• Aim of the task: Transcribe every line of the listing below without changing anything.

Data on locating visible targets

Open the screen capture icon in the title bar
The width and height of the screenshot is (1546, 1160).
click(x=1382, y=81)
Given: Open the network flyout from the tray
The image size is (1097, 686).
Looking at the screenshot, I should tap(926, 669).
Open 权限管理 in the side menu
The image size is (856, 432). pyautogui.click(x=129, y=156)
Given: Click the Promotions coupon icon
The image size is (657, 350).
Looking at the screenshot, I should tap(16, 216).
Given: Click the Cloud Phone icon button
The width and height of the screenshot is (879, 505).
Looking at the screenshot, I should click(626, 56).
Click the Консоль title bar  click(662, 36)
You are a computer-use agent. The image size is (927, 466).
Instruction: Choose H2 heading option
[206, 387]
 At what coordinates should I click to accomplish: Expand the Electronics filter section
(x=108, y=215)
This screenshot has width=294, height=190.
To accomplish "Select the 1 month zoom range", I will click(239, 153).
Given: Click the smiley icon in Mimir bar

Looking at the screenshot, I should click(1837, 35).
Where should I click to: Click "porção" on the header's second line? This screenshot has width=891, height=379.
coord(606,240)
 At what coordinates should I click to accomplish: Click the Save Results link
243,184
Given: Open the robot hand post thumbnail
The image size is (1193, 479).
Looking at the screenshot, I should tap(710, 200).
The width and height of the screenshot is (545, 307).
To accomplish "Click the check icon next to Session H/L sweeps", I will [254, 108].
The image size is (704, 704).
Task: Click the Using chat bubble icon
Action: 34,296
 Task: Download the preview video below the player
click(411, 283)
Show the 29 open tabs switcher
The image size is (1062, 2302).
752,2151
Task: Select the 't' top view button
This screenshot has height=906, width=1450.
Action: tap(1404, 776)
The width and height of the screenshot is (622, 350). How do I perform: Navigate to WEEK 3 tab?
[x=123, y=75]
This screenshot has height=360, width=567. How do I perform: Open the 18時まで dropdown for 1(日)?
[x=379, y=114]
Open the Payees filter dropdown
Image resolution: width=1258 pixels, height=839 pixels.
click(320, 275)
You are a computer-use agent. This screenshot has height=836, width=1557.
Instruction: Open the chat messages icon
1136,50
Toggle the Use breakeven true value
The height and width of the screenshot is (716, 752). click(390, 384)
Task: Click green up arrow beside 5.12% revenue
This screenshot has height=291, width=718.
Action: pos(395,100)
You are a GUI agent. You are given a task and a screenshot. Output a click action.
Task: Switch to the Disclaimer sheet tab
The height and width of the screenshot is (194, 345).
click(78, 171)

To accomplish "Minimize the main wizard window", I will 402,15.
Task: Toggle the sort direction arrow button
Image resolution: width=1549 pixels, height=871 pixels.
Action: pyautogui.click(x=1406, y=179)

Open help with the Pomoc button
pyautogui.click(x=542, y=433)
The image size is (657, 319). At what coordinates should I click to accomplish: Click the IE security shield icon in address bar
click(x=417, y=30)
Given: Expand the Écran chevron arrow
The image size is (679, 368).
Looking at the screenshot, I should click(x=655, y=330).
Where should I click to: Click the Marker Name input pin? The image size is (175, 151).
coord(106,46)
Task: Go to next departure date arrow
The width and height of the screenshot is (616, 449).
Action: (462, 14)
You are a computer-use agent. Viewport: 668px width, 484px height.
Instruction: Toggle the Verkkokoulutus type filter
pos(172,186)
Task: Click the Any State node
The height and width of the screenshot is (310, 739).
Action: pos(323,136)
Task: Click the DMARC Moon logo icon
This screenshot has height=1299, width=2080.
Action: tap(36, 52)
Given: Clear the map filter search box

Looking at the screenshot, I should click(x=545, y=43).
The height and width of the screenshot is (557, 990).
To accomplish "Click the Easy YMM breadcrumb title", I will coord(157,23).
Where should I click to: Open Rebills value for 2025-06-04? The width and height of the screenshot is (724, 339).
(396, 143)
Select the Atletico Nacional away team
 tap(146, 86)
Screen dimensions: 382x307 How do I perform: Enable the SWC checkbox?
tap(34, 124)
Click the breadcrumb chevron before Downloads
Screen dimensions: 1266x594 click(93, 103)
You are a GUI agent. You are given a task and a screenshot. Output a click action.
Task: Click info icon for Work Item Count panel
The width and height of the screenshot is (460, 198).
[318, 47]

• Result of this exercise:
Open the screen capture icon in the title bar
The width and height of the screenshot is (1546, 1160).
click(x=1382, y=81)
Given: Open the network flyout from the tray
The image size is (1097, 686).
Looking at the screenshot, I should tap(926, 669).
Open 权限管理 in the side menu
The image size is (856, 432). pyautogui.click(x=129, y=156)
Given: Click the Promotions coupon icon
The image size is (657, 350).
Looking at the screenshot, I should tap(16, 216).
Given: Click the Cloud Phone icon button
The width and height of the screenshot is (879, 505).
Looking at the screenshot, I should click(626, 56).
Click the Консоль title bar  click(662, 36)
You are a computer-use agent. The image size is (927, 466).
Instruction: Choose H2 heading option
[206, 387]
 At what coordinates should I click to accomplish: Expand the Electronics filter section
(x=108, y=215)
This screenshot has width=294, height=190.
To accomplish "Select the 1 month zoom range", I will click(239, 153).
Given: Click the smiley icon in Mimir bar

Looking at the screenshot, I should click(1837, 35).
Where should I click to: Click "porção" on the header's second line? This screenshot has width=891, height=379.
coord(606,240)
 At what coordinates should I click to accomplish: Click the Save Results link
243,184
Given: Open the robot hand post thumbnail
The image size is (1193, 479).
Looking at the screenshot, I should tap(710, 200).
The width and height of the screenshot is (545, 307).
To accomplish "Click the check icon next to Session H/L sweeps", I will [254, 108].
The image size is (704, 704).
Task: Click the Using chat bubble icon
Action: 34,296
 Task: Download the preview video below the player
click(411, 283)
Show the 29 open tabs switcher
The image size is (1062, 2302).
752,2151
Task: Select the 't' top view button
This screenshot has height=906, width=1450.
Action: tap(1404, 776)
The width and height of the screenshot is (622, 350). How do I perform: Navigate to WEEK 3 tab?
[x=123, y=75]
This screenshot has height=360, width=567. How do I perform: Open the 18時まで dropdown for 1(日)?
[x=379, y=114]
Open the Payees filter dropdown
Image resolution: width=1258 pixels, height=839 pixels.
click(320, 275)
You are a computer-use agent. This screenshot has height=836, width=1557.
Instruction: Open the chat messages icon
1136,50
Toggle the Use breakeven true value
The height and width of the screenshot is (716, 752). click(390, 384)
Task: Click green up arrow beside 5.12% revenue
This screenshot has height=291, width=718.
Action: pos(395,100)
You are a GUI agent. You are given a task and a screenshot. Output a click action.
Task: Switch to the Disclaimer sheet tab
The height and width of the screenshot is (194, 345).
click(78, 171)

To accomplish "Minimize the main wizard window", I will 402,15.
Task: Toggle the sort direction arrow button
Image resolution: width=1549 pixels, height=871 pixels.
Action: pyautogui.click(x=1406, y=179)

Open help with the Pomoc button
pyautogui.click(x=542, y=433)
The image size is (657, 319). At what coordinates should I click to accomplish: Click the IE security shield icon in address bar
click(x=417, y=30)
Given: Expand the Écran chevron arrow
The image size is (679, 368).
Looking at the screenshot, I should click(x=655, y=330).
Where should I click to: Click the Marker Name input pin? The image size is (175, 151).
coord(106,46)
Task: Go to next departure date arrow
The width and height of the screenshot is (616, 449).
Action: (462, 14)
You are a computer-use agent. Viewport: 668px width, 484px height.
Instruction: Toggle the Verkkokoulutus type filter
pos(172,186)
Task: Click the Any State node
The height and width of the screenshot is (310, 739).
Action: pos(323,136)
Task: Click the DMARC Moon logo icon
This screenshot has height=1299, width=2080.
Action: tap(36, 52)
Given: Clear the map filter search box

Looking at the screenshot, I should click(x=545, y=43).
The height and width of the screenshot is (557, 990).
To accomplish "Click the Easy YMM breadcrumb title", I will coord(157,23).
Where should I click to: Open Rebills value for 2025-06-04? The width and height of the screenshot is (724, 339).
(396, 143)
Select the Atletico Nacional away team
 tap(146, 86)
Screen dimensions: 382x307 How do I perform: Enable the SWC checkbox?
tap(34, 124)
Click the breadcrumb chevron before Downloads
Screen dimensions: 1266x594 click(93, 103)
You are a GUI agent. You are given a task and a screenshot. Output a click action.
Task: Click info icon for Work Item Count panel
The width and height of the screenshot is (460, 198).
[318, 47]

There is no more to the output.